“If only every day could be two days, then there’d be time.”

When someone dies, it’s impossible not to see the whole world through their lens. Every moment they should share. Every sight they should see. What they would say and do.

Ian White was one of my best friends. We met when we were eleven years old. He grew up in Dagenham, lived in London for most of his life and was based in Berlin for the last few years. Diagnosed with lymphoma two years ago, Ian was treated in London and died last October aged 41.

A couple of months after he’d arrived in Berlin as he embarked on German lessons, new friendships, loves and his work as an artist, curator, teacher and writer he wrote to me,

“If only every day could be two days, then there’d be time.”

Ian at wedding

Ian made the toast to the bride and groom at our wedding with some beautiful words he wrote on love. The best alternative best man we could have hoped for.

Ian leaves us – his friends, his family, his boyfriend Harry, his peers and colleagues – with astonishment at how much he managed to do in the time he had. And whilst he had a loving, supportive mum, Jackie, there were no leg ups, no family network, no trust fund – he created all this himself: this life, this work. But maybe this is my lens – the hard work, the self-made man – add to that a relentless creativity, tireless support of others, a lot of love. It’s a long way from Dagenham to works curated and shown at the Lux and Whitechapel galleries, performances at the Tate and MOMA, books published, columns and blog posts written, workshops, lectures.
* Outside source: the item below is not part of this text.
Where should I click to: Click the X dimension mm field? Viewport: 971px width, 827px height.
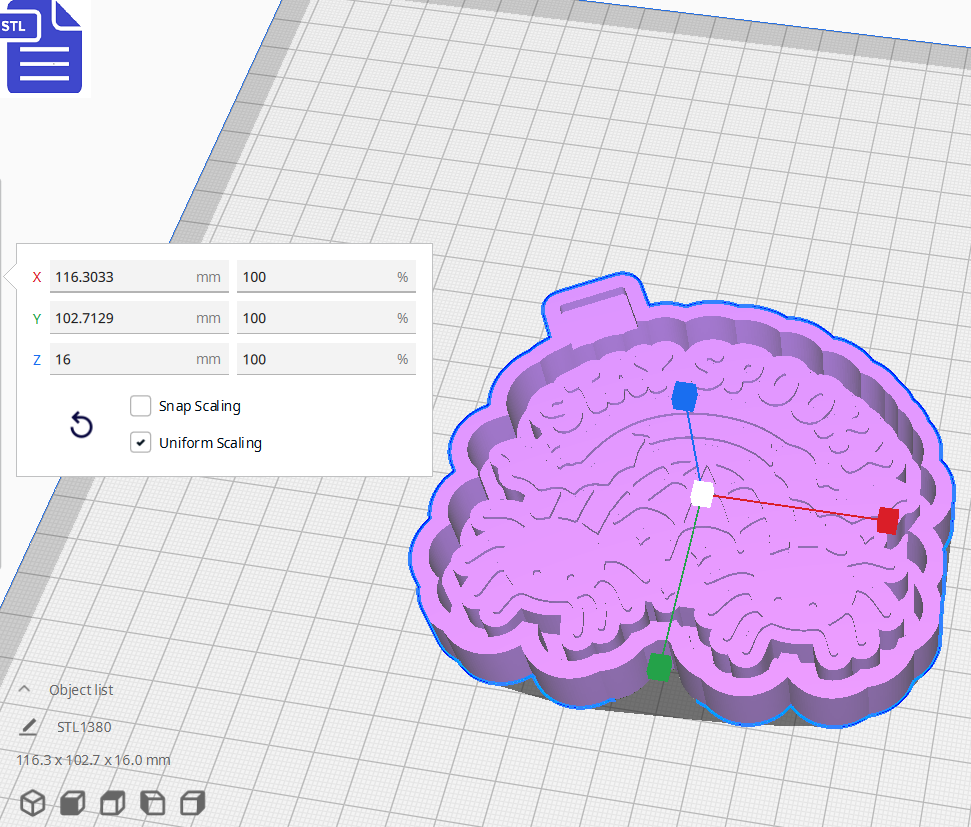click(120, 277)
Really I don’t know if anything more needs to be said here by me after this time, there are many finely written reviews, obituaries and tributes in print and online.  I love how this article on a performance in Berlin ends, “an enigmatic figure in the world of contemporary performance and an artist who has been working in a consistent and esteemed manner” and fellow artist and close friend Emily Roysdon’s memorial to Ian is beautiful. Ian’s influence is already indelibly inked across the globe onto the individuals he has worked with, performed in front of, taught, befriended and loved. But as I start to get back into thinking about my work, Ian is at the front of my mind all the time. And I wanted to write about my friend.

He was funny, critical, sweet, honest, beyond intelligent, outrageous, brutal, astute, caring and loyal. At times we neglected each other and had one big memorable argument (he was right) but we always came back to a close, enduring friendship – a love – that I wish we could have had for forty one more years. His work was challenging, thoughtful, lyrical. His friendship was a privilege.

I miss him dreadfully. We all do. I was surprised to find this grief for my friend so physical – not just the loss of the love and the mind but the body I loved: the turn of the head at the end of the long, elegant neck; the pursed lips and melting grin; his hands that I held the last time I saw him. Kisses, hugs. Dancing limbs with Jimmy in Tate Britain. “You’ve got a friend.” Holding my weeks-old son, your eyes locked.

Ian lived, worked, loved and was loved. He is here and is not here. I will always be grateful for our friendship, endeavour to live with his honesty, bravery and humour, and never quite believe I will never see him again.